(Saved entries)
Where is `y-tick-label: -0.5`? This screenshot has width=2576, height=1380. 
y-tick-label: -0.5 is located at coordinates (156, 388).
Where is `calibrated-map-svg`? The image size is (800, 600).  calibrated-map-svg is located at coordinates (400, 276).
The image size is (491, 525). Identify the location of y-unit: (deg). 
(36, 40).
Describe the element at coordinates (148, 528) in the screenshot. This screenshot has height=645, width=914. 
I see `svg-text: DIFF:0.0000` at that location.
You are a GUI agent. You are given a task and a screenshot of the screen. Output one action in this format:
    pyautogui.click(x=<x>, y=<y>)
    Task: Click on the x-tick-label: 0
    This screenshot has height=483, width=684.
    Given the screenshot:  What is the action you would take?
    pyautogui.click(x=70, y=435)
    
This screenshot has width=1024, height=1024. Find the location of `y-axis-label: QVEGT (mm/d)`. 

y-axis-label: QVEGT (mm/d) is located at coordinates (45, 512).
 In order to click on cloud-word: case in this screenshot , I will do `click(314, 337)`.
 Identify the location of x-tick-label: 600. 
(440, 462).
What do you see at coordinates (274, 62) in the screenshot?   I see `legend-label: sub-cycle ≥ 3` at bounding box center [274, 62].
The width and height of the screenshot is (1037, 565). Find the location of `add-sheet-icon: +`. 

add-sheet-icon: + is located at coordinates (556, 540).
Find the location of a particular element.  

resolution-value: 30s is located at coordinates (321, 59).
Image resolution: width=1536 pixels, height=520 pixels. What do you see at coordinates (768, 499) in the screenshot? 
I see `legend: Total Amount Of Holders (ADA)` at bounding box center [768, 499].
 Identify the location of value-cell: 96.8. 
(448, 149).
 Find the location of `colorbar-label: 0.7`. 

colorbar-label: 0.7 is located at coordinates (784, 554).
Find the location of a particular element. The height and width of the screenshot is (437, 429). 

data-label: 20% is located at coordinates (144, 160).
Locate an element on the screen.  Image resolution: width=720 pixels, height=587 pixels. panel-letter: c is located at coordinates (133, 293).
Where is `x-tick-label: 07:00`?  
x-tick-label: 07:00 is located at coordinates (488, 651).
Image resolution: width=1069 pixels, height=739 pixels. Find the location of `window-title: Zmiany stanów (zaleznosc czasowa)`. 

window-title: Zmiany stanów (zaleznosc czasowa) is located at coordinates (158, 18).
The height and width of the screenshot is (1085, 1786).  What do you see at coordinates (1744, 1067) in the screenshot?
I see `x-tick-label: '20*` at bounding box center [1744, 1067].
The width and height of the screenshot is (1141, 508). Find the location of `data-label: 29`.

-- TASK STATEMENT --
Update the lines above by swapping every "Find the location of" for "Locate" and leaving everything else unchanged.

-- RESULT --
Where is `y-tick-label: -0.5`? This screenshot has width=2576, height=1380. 
y-tick-label: -0.5 is located at coordinates (156, 388).
Where is `calibrated-map-svg`? The image size is (800, 600).  calibrated-map-svg is located at coordinates (400, 276).
The image size is (491, 525). Identify the location of y-unit: (deg). 
(36, 40).
Describe the element at coordinates (148, 528) in the screenshot. This screenshot has height=645, width=914. 
I see `svg-text: DIFF:0.0000` at that location.
You are a GUI agent. You are given a task and a screenshot of the screen. Output one action in this format:
    pyautogui.click(x=<x>, y=<y>)
    Task: Click on the x-tick-label: 0
    This screenshot has height=483, width=684.
    Given the screenshot:  What is the action you would take?
    pyautogui.click(x=70, y=435)
    
This screenshot has width=1024, height=1024. Locate `y-axis-label: QVEGT (mm/d)`. 

y-axis-label: QVEGT (mm/d) is located at coordinates (45, 512).
 In order to click on cloud-word: case in this screenshot , I will do `click(314, 337)`.
 Identify the location of x-tick-label: 600. 
(440, 462).
What do you see at coordinates (274, 62) in the screenshot?   I see `legend-label: sub-cycle ≥ 3` at bounding box center [274, 62].
The width and height of the screenshot is (1037, 565). Locate `add-sheet-icon: +`. 

add-sheet-icon: + is located at coordinates (556, 540).
Locate a particular element.  

resolution-value: 30s is located at coordinates (321, 59).
Image resolution: width=1536 pixels, height=520 pixels. What do you see at coordinates (768, 499) in the screenshot? 
I see `legend: Total Amount Of Holders (ADA)` at bounding box center [768, 499].
 Identify the location of value-cell: 96.8. 
(448, 149).
 Locate `colorbar-label: 0.7`. 

colorbar-label: 0.7 is located at coordinates (784, 554).
Locate a particular element. The height and width of the screenshot is (437, 429). 

data-label: 20% is located at coordinates (144, 160).
Locate an element on the screen.  Image resolution: width=720 pixels, height=587 pixels. panel-letter: c is located at coordinates (133, 293).
Where is `x-tick-label: 07:00`?  
x-tick-label: 07:00 is located at coordinates (488, 651).
Image resolution: width=1069 pixels, height=739 pixels. Locate `window-title: Zmiany stanów (zaleznosc czasowa)`. 

window-title: Zmiany stanów (zaleznosc czasowa) is located at coordinates (158, 18).
The height and width of the screenshot is (1085, 1786).  What do you see at coordinates (1744, 1067) in the screenshot?
I see `x-tick-label: '20*` at bounding box center [1744, 1067].
The width and height of the screenshot is (1141, 508). Locate `data-label: 29`.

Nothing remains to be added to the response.